[Collected data]
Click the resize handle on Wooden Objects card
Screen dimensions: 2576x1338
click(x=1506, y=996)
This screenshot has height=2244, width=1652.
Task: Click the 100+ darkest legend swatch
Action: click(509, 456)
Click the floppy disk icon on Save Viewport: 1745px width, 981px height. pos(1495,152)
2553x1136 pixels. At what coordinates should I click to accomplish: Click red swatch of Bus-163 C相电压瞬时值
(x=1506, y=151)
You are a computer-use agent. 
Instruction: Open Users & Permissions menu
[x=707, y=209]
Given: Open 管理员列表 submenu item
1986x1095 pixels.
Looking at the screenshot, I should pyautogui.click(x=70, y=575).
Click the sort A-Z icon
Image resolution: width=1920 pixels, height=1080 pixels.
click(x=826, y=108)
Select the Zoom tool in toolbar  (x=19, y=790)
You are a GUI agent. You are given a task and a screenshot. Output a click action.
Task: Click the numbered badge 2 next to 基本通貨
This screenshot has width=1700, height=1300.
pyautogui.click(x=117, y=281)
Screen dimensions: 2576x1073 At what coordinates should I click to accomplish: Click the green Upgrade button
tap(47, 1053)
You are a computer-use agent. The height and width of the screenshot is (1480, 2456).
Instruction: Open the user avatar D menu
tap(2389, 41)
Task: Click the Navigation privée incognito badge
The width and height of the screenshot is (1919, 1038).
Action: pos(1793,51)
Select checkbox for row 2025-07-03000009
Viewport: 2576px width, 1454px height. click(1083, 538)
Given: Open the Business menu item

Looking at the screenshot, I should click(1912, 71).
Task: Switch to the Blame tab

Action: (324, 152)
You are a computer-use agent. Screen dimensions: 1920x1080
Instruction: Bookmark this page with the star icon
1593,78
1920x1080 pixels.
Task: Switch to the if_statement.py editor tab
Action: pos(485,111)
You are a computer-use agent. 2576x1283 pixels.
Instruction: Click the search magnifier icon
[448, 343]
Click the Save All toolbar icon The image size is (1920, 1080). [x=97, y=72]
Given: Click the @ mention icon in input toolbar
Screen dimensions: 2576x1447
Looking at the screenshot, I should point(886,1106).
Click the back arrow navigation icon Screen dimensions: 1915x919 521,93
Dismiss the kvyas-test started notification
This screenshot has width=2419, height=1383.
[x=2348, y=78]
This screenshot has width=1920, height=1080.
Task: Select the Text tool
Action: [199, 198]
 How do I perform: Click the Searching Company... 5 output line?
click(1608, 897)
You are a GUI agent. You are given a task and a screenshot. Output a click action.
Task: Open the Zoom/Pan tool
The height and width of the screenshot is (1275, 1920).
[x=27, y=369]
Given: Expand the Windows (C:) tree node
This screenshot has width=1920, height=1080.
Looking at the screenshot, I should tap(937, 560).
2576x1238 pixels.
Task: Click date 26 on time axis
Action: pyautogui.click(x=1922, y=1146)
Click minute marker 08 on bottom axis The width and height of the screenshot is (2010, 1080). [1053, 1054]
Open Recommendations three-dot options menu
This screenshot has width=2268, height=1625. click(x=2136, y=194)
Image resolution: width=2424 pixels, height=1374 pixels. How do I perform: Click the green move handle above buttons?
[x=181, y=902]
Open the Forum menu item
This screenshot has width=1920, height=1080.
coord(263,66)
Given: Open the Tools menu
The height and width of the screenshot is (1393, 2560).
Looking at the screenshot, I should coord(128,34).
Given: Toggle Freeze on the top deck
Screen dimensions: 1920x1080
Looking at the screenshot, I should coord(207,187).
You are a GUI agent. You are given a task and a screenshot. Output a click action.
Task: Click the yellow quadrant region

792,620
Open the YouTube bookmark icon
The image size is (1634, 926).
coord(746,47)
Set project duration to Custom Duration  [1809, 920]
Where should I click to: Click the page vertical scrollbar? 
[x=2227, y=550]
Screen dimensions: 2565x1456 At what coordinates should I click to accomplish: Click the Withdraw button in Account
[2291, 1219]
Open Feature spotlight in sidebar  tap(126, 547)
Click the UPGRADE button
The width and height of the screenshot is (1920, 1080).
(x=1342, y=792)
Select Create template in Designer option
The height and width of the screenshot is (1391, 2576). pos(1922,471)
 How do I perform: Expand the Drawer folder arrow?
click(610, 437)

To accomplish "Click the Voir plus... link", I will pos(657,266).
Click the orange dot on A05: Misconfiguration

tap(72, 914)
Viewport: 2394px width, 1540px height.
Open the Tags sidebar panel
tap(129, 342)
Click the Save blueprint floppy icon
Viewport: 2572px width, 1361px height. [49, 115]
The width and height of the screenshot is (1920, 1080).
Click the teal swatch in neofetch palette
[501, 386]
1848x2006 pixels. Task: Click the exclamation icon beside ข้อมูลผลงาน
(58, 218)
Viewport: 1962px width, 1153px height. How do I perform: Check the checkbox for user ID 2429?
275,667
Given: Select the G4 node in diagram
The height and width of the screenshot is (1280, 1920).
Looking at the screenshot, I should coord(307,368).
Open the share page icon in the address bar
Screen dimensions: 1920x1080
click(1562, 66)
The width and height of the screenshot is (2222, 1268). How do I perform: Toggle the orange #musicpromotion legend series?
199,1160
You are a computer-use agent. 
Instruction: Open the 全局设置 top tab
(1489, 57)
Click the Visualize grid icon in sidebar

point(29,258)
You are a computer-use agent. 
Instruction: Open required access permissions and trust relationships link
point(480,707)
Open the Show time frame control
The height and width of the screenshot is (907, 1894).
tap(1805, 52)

Task details -> Output the lines above exactly, but only those between the line holding "The width and height of the screenshot is (1919, 1038)." and the line holding "You are a computer-use agent. Screen", inclusive.

Task solution ->
The width and height of the screenshot is (1919, 1038).
Action: pos(1793,51)
Select checkbox for row 2025-07-03000009
Viewport: 2576px width, 1454px height. click(1083, 538)
Given: Open the Business menu item

Looking at the screenshot, I should click(1912, 71).
Task: Switch to the Blame tab

Action: (324, 152)
You are a computer-use agent. Screen dimensions: 1920x1080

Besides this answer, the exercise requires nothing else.